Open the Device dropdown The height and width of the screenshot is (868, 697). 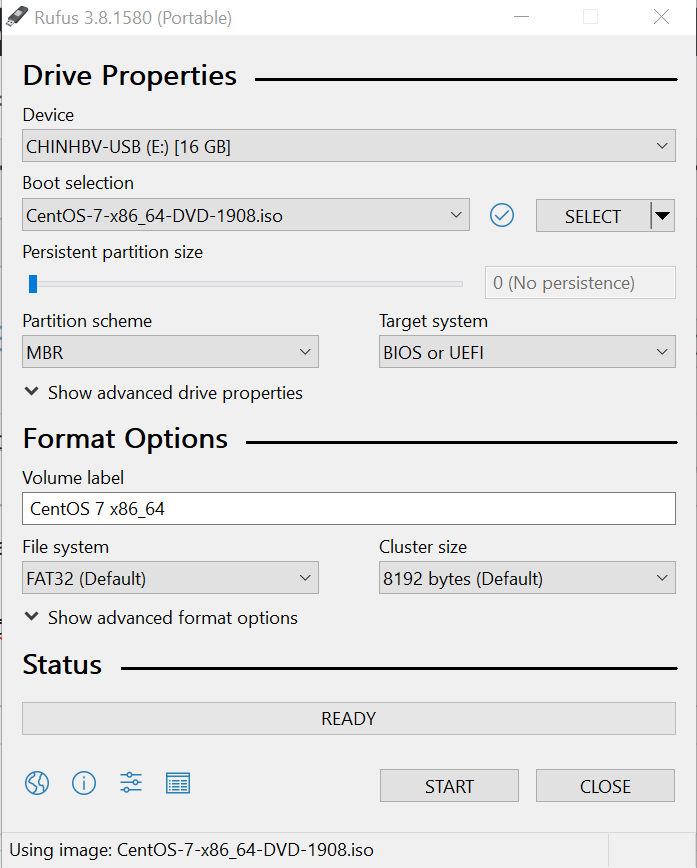pos(348,147)
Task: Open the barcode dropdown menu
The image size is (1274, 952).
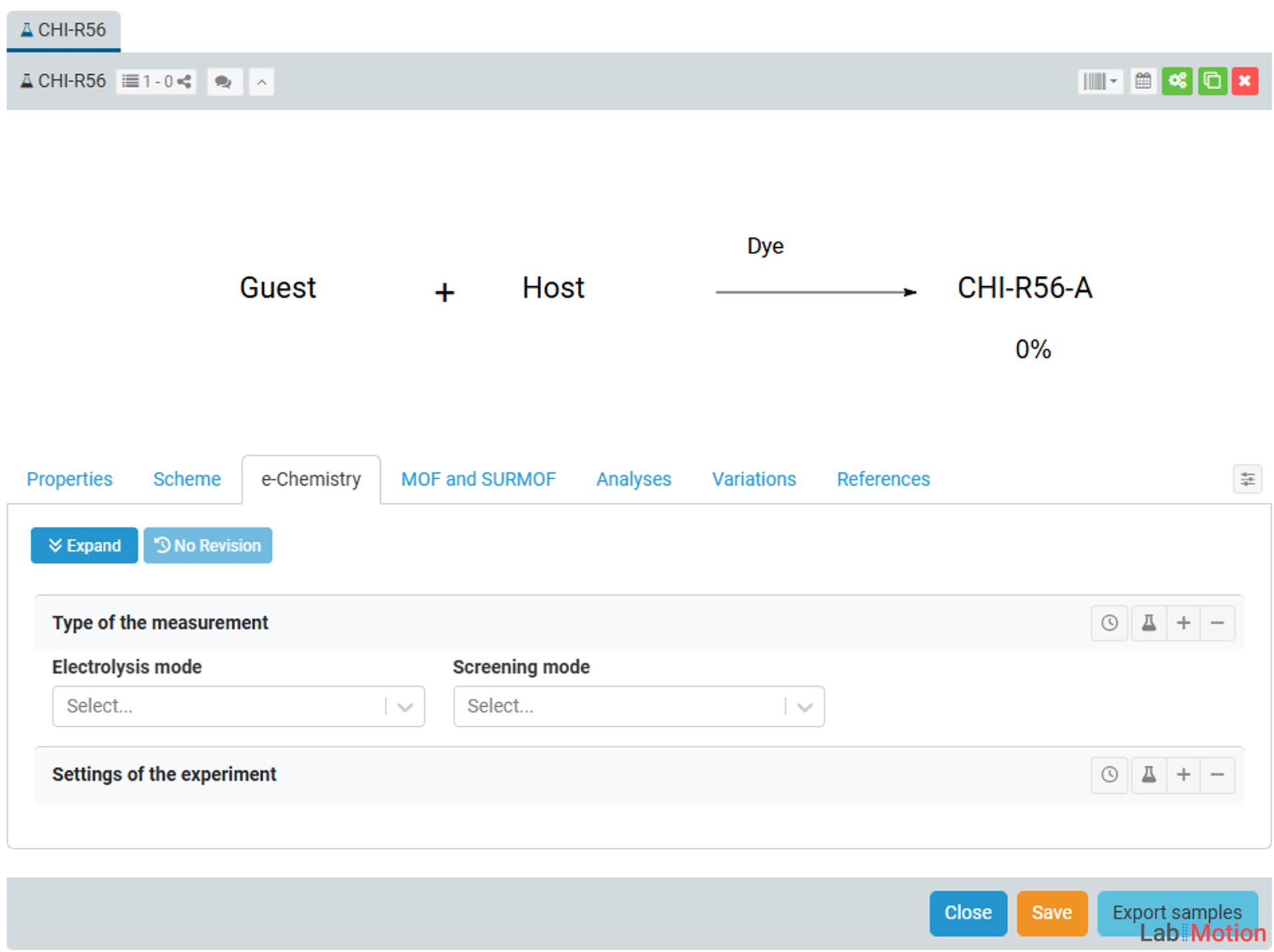Action: pos(1100,82)
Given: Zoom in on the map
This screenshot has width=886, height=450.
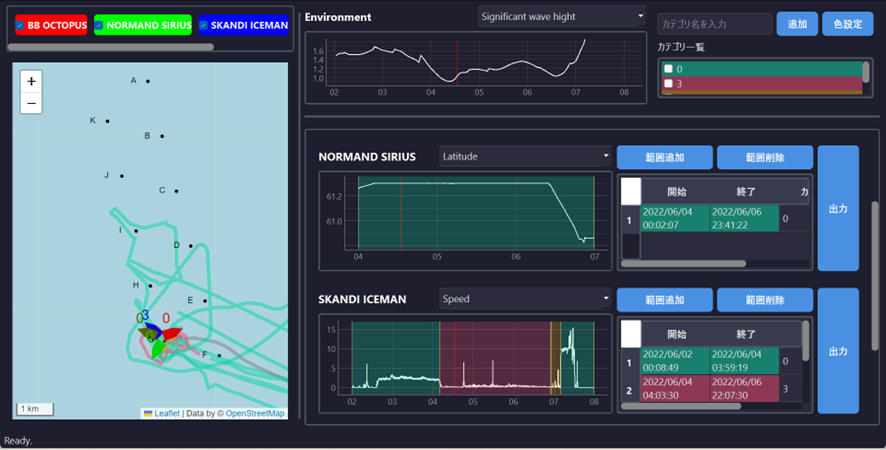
────
Look above for the line containing "Given: Zoom in on the map"; output that line and all lines after it through the last one exactly, without the pictures.

Given: Zoom in on the map
This screenshot has width=886, height=450.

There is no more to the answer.